- _Texto fornecido_
Hoje, qualquer pessoa com um smartphone nas mãos é capaz de ver o que está acontecendo na Ucrânia — ao vivo e a cores — e expressar opiniões globalmente por meio de redes sociais. No nosso mundo pós-colonial, governos de virtualmente todos os países podem votar para condenar ou perdoar um lado ou outro na guerra da Ucrânia na Assembléia Geral da ONU.

Ainda que as estimativas variem, parece que entre 3 bilhões e 4 bilhões de pessoas no planeta — quase metade da população — possuem smartphones atualmente, e apesar da censura na internet continuar um problema real, particularmente na China, outras tantas pessoas são capazes de perscrutar profundamente outros tantos lugares. E isso não é tudo.

Qualquer um que tenha um smartphone e um cartão de crédito é capaz de ajudar desconhecidos na Ucrânia por meio do Airbnb, simplesmente reservando uma noite em suas residências sem utilizar a hospedagem. Adolescentes de todos os lados são capazes de criar aplicativos no Twitter para rastrear as localizações dos oligarcas russos e seus iates. E o aplicativo de mensagens instantâneas criptografadas Telegram — que foi inventado por dois tecnológicos irmãos russos como uma ferramenta para se comunicar fora do alcance do Kremlin — “emergiu como o lugar certo para obter informações ao vivo e sem filtro da guerra tanto para refugiados ucranianos quanto para russos cada vez mais isolados”, noticiou a NPR. E é administrado a partir de Dubai!

Enquanto isso, o governo da Ucrânia tem conseguido acessar uma fonte de financiamento completamente nova — levantando mais de US$ 70 milhões em criptomoedas com indivíduos de todo o mundo, depois de recorrer às redes sociais para conseguir doações. E o bilionário CEO da Tesla, Elon Musk, ativou o serviço de banda larga via satélite de sua SpaceX para dar cobertura de internet de alta velocidade para a Ucrânia depois que uma autoridade ucraniana entrou em contato com ele via Twitter pedindo ajuda para combater os esforços russos de desconectar o país do restante do mundo.

- _Registros fornecidos_
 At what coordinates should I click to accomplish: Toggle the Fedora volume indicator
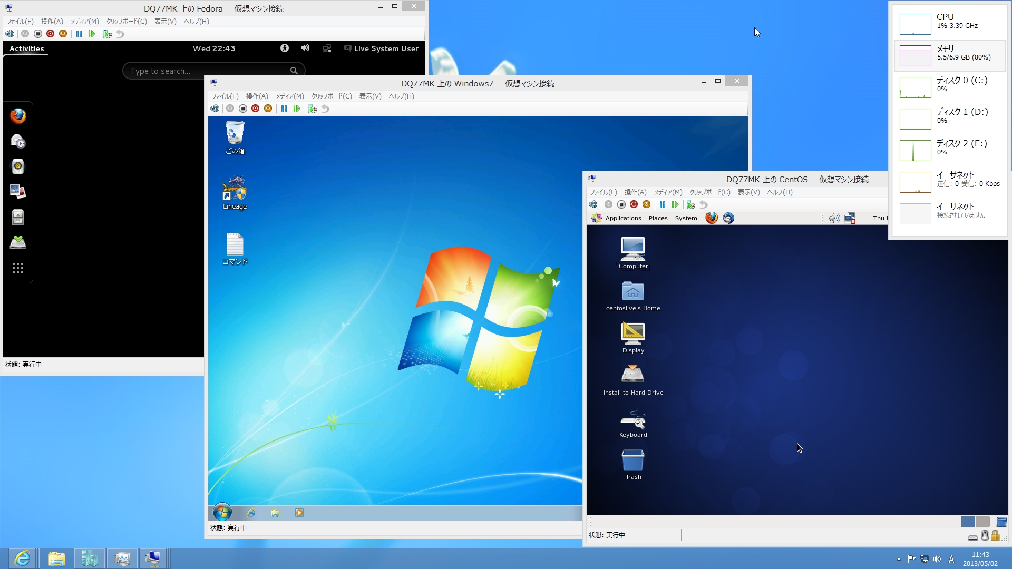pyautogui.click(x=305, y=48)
...
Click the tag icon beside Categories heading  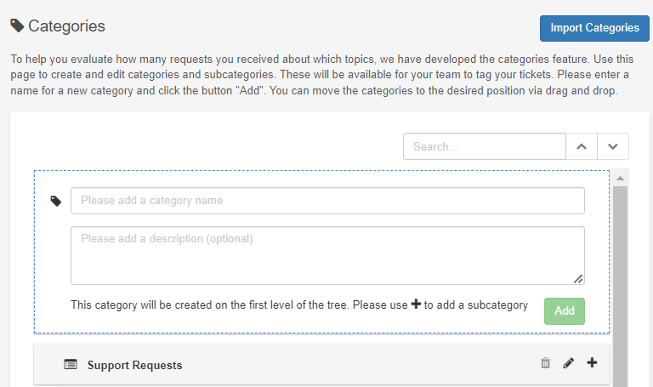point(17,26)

- _Responda ao seguinte_
1. No texto sobre a tecnologia na guerra da Ucrânia, quanto o governo ucraniano levantou em criptomoedas?
2. Liste todas as empresas ou serviços de tecnologia citados pelo nome no texto sobre a tecnologia na guerra da Ucrânia.
3. Escreva a continuação do texto sobre a tecnologia na guerra da Ucrânia, começando logo após a última frase.

- _Respostas_
1. Mais de US$ 70 milhões.

2. Airbnb, Twitter, Telegram, Tesla e SpaceX.

3.
Empresas de satélites com base nos EUA, como Maxar Technologies, permitiram a todos que vissem imagens captadas do espaço de centenas de pessoas desesperadas fazendo fila diante de um supermercado em Mariupol — apesar de os russos terem cercado a cidade por terra e impedido qualquer jornalista de entrar.

Há também ciberguerreiros capazes de entrar no conflito a partir de qualquer lugar — e que têm feito isso. A CNBC noticiou que “um perfil de Twitter popular, chamado ‘Anonymous’, declarou que o sombrio grupo ativista estava travando uma ‘ciberguerra’ contra a Rússia”. A conta, que possui mais de 7,9 milhões de seguidores globalmente — quase oito vezes o número de seguidores do Exército russo (incluindo cerca de 500 mil novos seguidores Anonymous desde o início da invasão à Ucrânia) — “assumiu responsabilidade por desativar proeminentes websites do governo da Rússia, de meios de comunicação e empresas do país — e vazar dados de entidades como a Roskomnadzor, a agência federal responsável por censurar a mídia russa”.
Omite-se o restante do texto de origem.